El dirigente cuestionó además la reacción del Gobierno frente a los conflictos y lamentó que las autoridades esperen a que se concreten los bloqueos para asumir acciones destinadas a resolverlos.
Respecto al Decreto Supremo 5676, Añez aclaró que el sector del transporte no se encuentra ni a favor ni en contra de su abrogación, sino que demanda una solución estructural y definitiva a la falta de combustible.
“No nos va a llegar más diésel si es que ellos no tienen una planificación, por más que abroguen o no el decreto. Por eso lo que queremos es una solución estructural y definitiva, porque no es posible que la falta de combustible no tenga fecha de vencimiento. Necesitamos certidumbre y trabajar”, sostuvo.
Añez recordó que, cuando fue anunciado el decreto, el Gobierno aseguró que la medida permitiría terminar con las filas, reducir la especulación y garantizar el abastecimiento de combustible para los transportistas. Sin embargo, afirmó que esos objetivos no se han cumplido.

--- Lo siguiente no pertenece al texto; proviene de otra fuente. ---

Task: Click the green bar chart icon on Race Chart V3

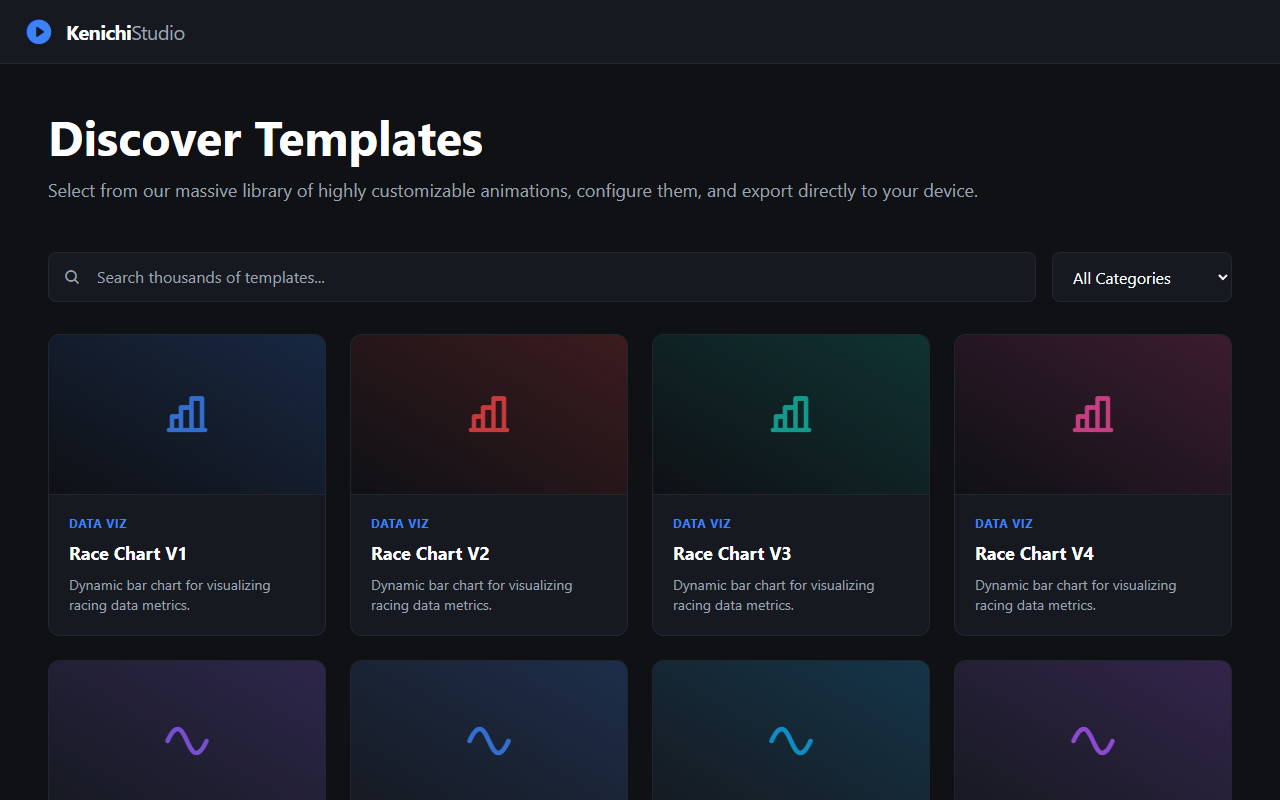Action: pyautogui.click(x=790, y=413)
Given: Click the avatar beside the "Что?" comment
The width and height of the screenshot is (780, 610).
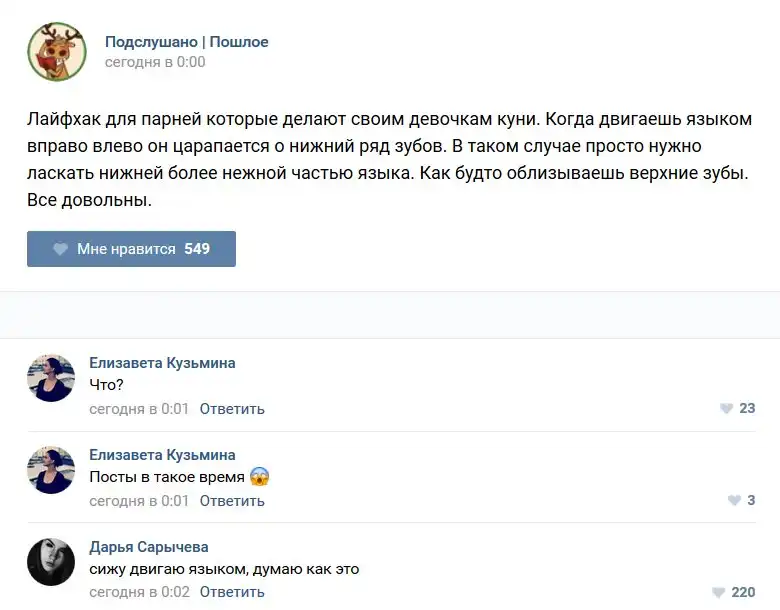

“Estamos sin combustible y seguimos en la misma situación. Este decreto, lo único que ha traído hasta el momento es especulación, más filas y lamentablemente esto va a traer hambre y falta de trabajo”, manifestó.
Finalmente, el dirigente señaló que la decisión sobre mantener o abrogar la normativa corresponde al Gobierno, pero remarcó que la principal exigencia del transporte es contar con diésel suficiente para poder desarrollar sus actividades.